Scaling Laser-Plasma Electron Accelerators to 100GeV-scale Energies using TWEAC and Multi-Petawatt Lasers

Debus, A.; Steiniger, K.; Schramm, U.

The quest for advanced acceleration techniques for providing more compact accelerators is a grand challenge of particle accelerator physics. Addressing this challenge will allow to further scale up energies for high-energy physics, as well as enable accelerator technology to be more commonly available.
Despite tremendous advances in Laser-Plasma accelerators (LPAs) with respect to beam energy, quality, charge and stability, sustaining scalability of compact LPAs to even higher electron energies and more brilliant secondary radiation sources is one of the yet to be solved key challenges of the field.

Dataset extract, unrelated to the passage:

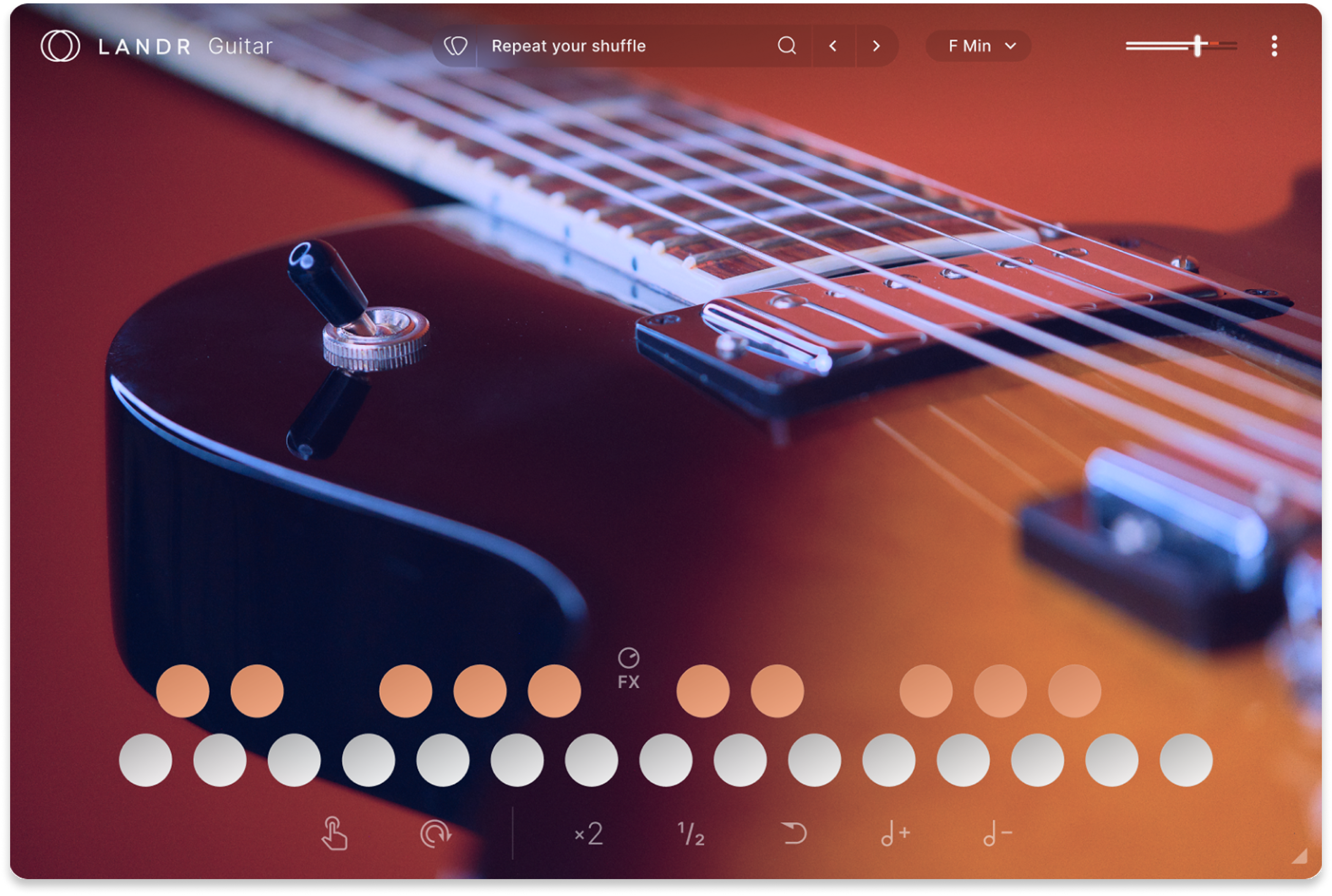Adjust the master volume slider
This screenshot has height=896, width=1332.
1197,46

These limitations can be overcome by TWEAC (Traveling-Wave Electron ACceleration), a novel laser-plasma interaction geometry relying on spatio-temporally shaped ultrashort, high-power laser pulses using existing laser technology. These laser pulses provide "flying" focal regions propagating at tuneable velocities close to the speed of light without the need for external guiding.
Multi-petawatt laser facilities together with TWEAC pave the way towards scalable LPAs on the 100GeV scale without the need for multiple laser-accelerator stages.